Let G be a semisimple algebraic
group of hermitian type defined over Q, let X ≃ GR∕K, where K ⊂ G is a maximal
compact subgroup, be the symmetric domain associated to G, let Γ be an
arithmetic subgroup of G, let (π,E) be a finite-dimensional representation of
G defined over Q, let 𝒰 := Γ ∖ X, and let ℰ be the locally constant sheaf
over 𝒰 associated to (π,E). Then under certain conditions on G, Γ and
(π,E), the quotient 𝒰 is a complex projective variety and there exists a Kuga
fiber variety 𝒱, i.e., a complex projective variety with the structure of an
analytic family of abelian varieties parametrized by 𝒰, such that Ha(𝒰;ℰ) may
be identified with a subspace of H∗(𝒱;Q). The purpose of this paper is to
show that for a certain class of nontrivial (π,E) the subspace of H∗(𝒱;Q)

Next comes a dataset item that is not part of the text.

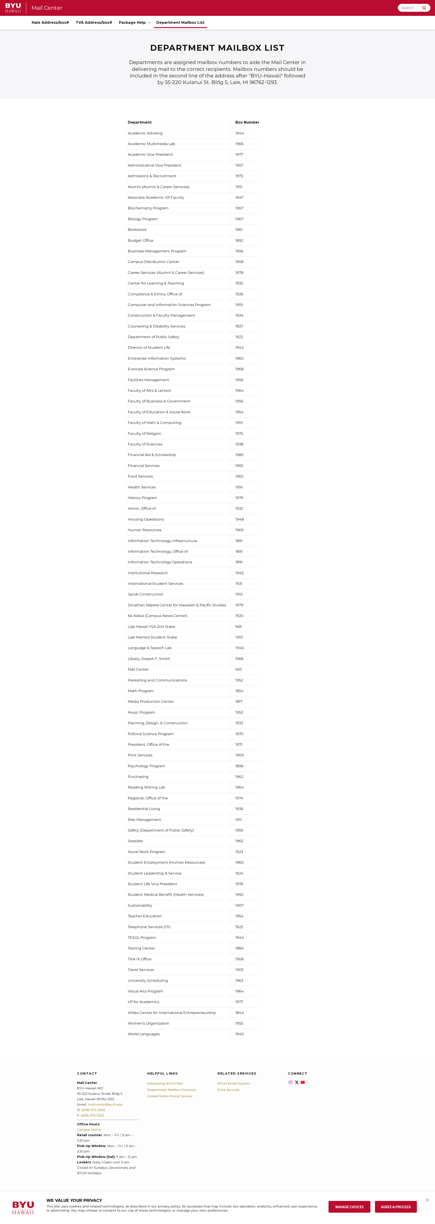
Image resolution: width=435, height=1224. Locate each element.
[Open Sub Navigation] (149, 23)
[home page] (13, 7)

with which Ha(𝒰;ℰ) is identified is algebraically defined, or in other words
that this subspace is contained in Hr(𝒱;Q) for some r and a projection
from Hr(𝒱;Q) to it is induced by an algebraic class in H∗(𝒱×𝒱;Q). In
particular, since the projection of an algebraic class in Hr(𝒱;Q) is again an
algebraic class, this paper provides an answer to the question of how to define
algebraic classes in Ha(𝒰;ℰ) for some nontrivial local coefficient systems
ℰ.